We currently have forecasting models in production that leverage SARIMAX models, but with the rise of e.g., deep learning for time series forecasting, and the release of libraries and packages such tslearn, we are curious to understand if there are alternative algorithms that perform better than the current SARIMAX? We are looking for students with experience with Python and an interest in timeseries modeling and machine learning.

Structured information extraction from resumes

Part of our matching algorithms leverage unstructured data. To reliably extract machine readable information from resumes, we aim to study methods for segmenting resumes. For this project, we’re looking for students interested in recent advances around deep learning (see, e.g., Google’s “Extracting Structured Data from Templatic Documents“) and computer vision, to develop clever algorithms for resume segmentation.

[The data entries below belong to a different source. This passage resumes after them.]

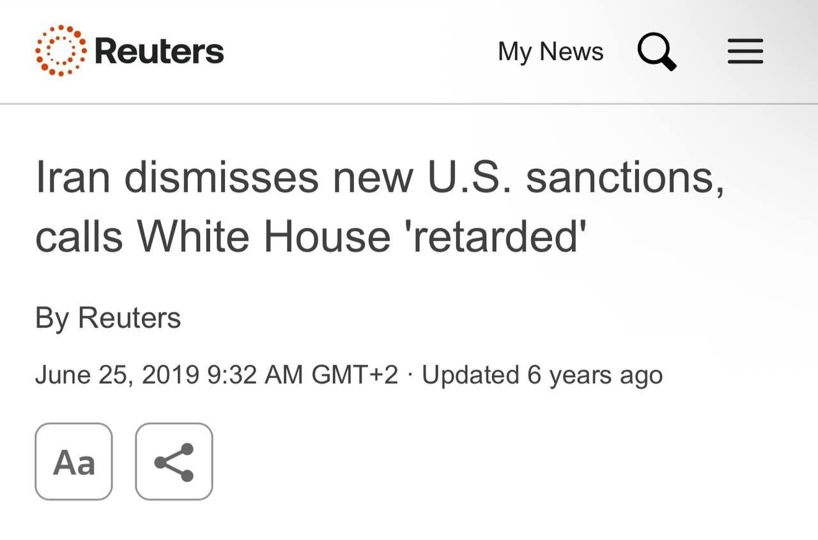Click the Updated 6 years ago text
The height and width of the screenshot is (540, 818).
pyautogui.click(x=542, y=375)
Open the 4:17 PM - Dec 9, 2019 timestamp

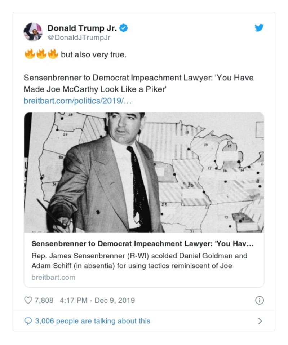97,300
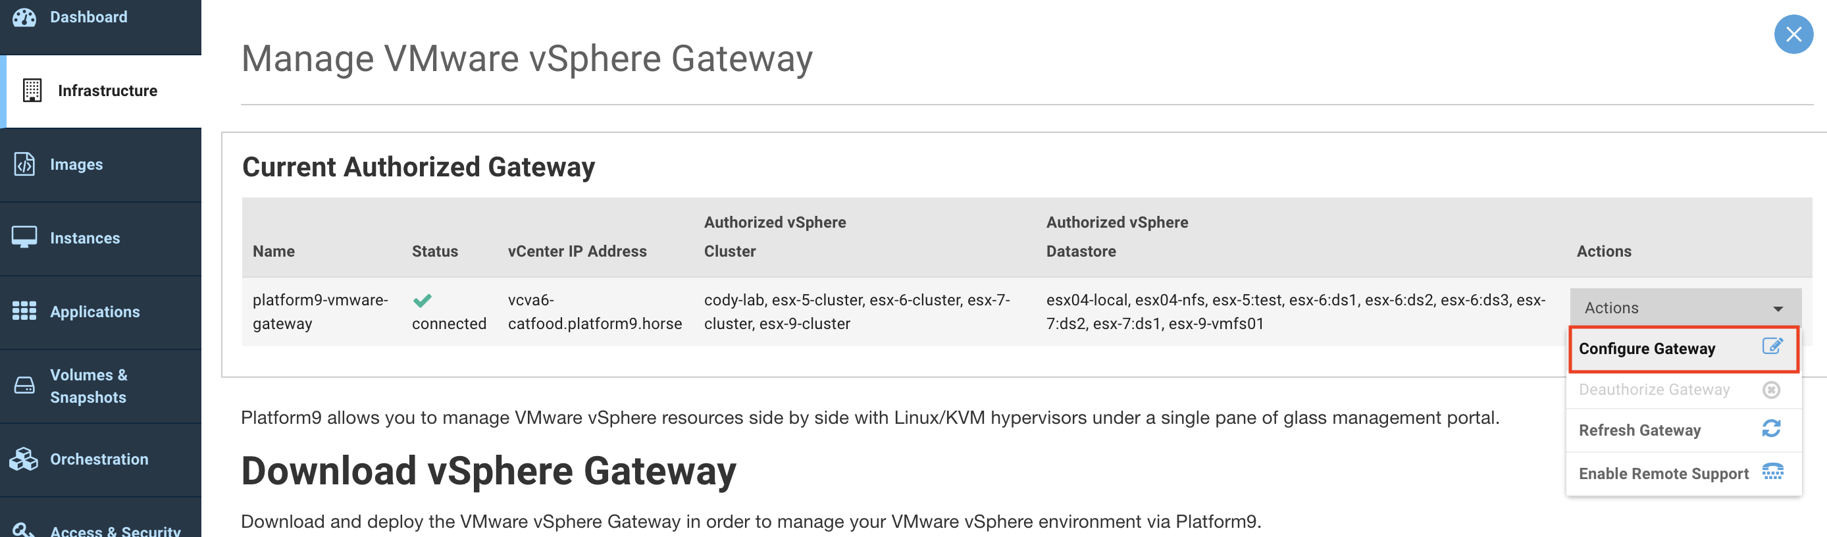Screen dimensions: 1827x537
Task: Select Enable Remote Support option
Action: click(1663, 473)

Salary parsing from vacancies

At randstad we have several datasets consisting of vacancy texts, currently mostly stored in full-text unstructured format. In our mission to extract more meaningful and structured information from these vacancies, e.g., skills and job titles, we also would like to reliably extract salaries and salary ranges from vacancy texts.

We’re looking for students interested in natural language processing, and information and entity extraction to train custom salary extraction methods on hundreds of thousands of vacancy texts.

Record linkage for company linking

For different products at Randstad we need to link company data (e.g., from our internal database) to a canonical company database. This task of entity normalization or record linkage has been studied extensively, and has many challenges from scale (typically dealing with a combinatorial explosion when having to perform pairwise comparisons between millions of entries) to innovative and smart ways to compute similarity between different types of fields (categorical, real-valued, full-text).

We’re looking for students who would like to sink their teeth into this problem that combines big data with clever feature engineering.

Free text notes and comments for improved job matching

As part of randstad’s matching activities, our recruiters speak to many candidates and clients. In their workflow, they may log notes and comments around vacancies and candidates as additional metadata, that is currently unused. This data is of a challenging nature; freeform text jotted down by recruiters during work, means the structure, spelling, and format differs across authors and individual notes.

We’re looking for students interested in natural language processing to unleash value from these freeform notes, e.g., through extracting structured information (entities, locations, company names), devising novel feature representations, or applying classification or topic modeling methods to improve searching or algorithmic matching.